Het wordt gemeten door een metalen staaf boven het vloeistofniveau. Als het schuim deze raakt dan gedraagt het zich als elektrolyt en geleid het stroom naar het vat. De stroomverandering in de staaf wordt gedetecteerd.
Er wordt dan automatisch anti-schuimmiddel toegevoegd of men gebruikt een mechanische schuimbreker (eventueel in combinatie met anti-schuimmiddel)

24
Q

Hoe werkt een schuim impeller?

A

Een impeller draait op hoge snelheid en ‘breekt’ het schuim op deze manier

25
Q

Wat is een ander type schuimbreker? (dan impeller)

A

Schuim centrifuge

26
Q

opgeloste-CO2 controle en teken

A

A.h.v. een CO2 elektrode kan men dit meten en corrigeren

Zo’n elektrode is een combinatie van een pH elektrode en een bicarbonaat elektrolyt dat gescheiden is van het medium door een permeabel membraan.

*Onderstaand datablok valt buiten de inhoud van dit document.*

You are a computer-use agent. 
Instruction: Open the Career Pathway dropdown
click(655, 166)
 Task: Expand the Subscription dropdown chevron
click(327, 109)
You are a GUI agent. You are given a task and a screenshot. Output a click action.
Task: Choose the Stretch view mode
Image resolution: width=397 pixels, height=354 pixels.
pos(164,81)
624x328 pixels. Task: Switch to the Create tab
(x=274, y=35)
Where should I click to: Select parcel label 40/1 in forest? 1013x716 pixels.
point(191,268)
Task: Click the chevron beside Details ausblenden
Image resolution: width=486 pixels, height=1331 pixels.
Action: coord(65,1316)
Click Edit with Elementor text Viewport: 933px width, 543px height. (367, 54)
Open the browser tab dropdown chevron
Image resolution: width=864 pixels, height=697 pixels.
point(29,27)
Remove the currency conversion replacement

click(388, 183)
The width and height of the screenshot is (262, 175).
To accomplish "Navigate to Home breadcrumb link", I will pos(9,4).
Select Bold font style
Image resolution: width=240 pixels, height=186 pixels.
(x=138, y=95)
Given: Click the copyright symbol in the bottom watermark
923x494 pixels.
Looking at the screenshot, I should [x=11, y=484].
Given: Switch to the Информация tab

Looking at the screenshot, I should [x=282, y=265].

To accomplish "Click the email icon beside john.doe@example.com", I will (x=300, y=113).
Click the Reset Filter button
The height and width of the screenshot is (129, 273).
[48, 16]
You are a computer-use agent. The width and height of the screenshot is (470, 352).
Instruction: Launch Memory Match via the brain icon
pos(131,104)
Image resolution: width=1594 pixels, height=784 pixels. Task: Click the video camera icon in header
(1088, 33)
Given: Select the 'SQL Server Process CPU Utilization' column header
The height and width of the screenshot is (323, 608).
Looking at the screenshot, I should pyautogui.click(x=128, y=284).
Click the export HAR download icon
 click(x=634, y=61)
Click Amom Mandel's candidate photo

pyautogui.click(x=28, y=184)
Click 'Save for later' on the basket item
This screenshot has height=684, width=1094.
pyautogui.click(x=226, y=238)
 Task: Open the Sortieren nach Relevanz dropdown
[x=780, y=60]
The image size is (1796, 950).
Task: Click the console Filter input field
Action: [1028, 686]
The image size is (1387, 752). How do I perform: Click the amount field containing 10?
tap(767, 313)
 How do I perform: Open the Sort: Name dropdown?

CO2 diffundeert door het membraan in/uit de elektrolyt waar het in evenwicht komt met HCO3- waarbij protonen gebruikt worden, en dus kan de verandering in pH gemeten (wat een logaritmisch verband is) worden en gecorrigeerd
(Ook wel carbon dioxide partial pressure electrode genoemd)

27
Q

Redox potentiaal controle

A

Wordt gemeten door een redox elektrode. En gecontroleerd door O2 toe te voegen indien meer oxidatie nodig is of N2 toe te voegen om O2 weg te halen en dus minder oxidatie mogelijk te maken. Of door toevoeging van bv. vitamine C of glucose

28
Q

Controle over microbiele biomassa aanwezig.

A

Moeilijk om real time te schatten.

Dit gebeurt vooral door drooggewicht te meten, celdensiteit m.b.v. spectrofotometers, cel aantallen (Coulter counters zie eerder) of NIR sensoren

Real time door NADH te meten m.b.v. fluorimetrie of andere stoffen die proportioneel zijn met het aantal levensvatbare cellen

29
Q

On-line analyse van andere chemische factoren.

A

Technieken die nog niet helemaal op punt staan maar die men wel aan het ontwikkelen is:

  • ionspecifieke sensoren voor het meten van anionen of kationen. Deze bestaan al wel maar zijn niet steriliseerbaar door stoom.
  • enzym/microbiele elektrode om specifieke verbindingen te meten zoals lactaat, glucose. Deze bestaat uit enzymen dus ook niet steriliseerbaar door stoom.
  • NIR-spectroscopie: kan gebruikt worden om tegelijk verschillende parameters te schatten
  • Massaspectrometers voor het monitoren van partieeldrukken van de gassen en vluchtige stoffen.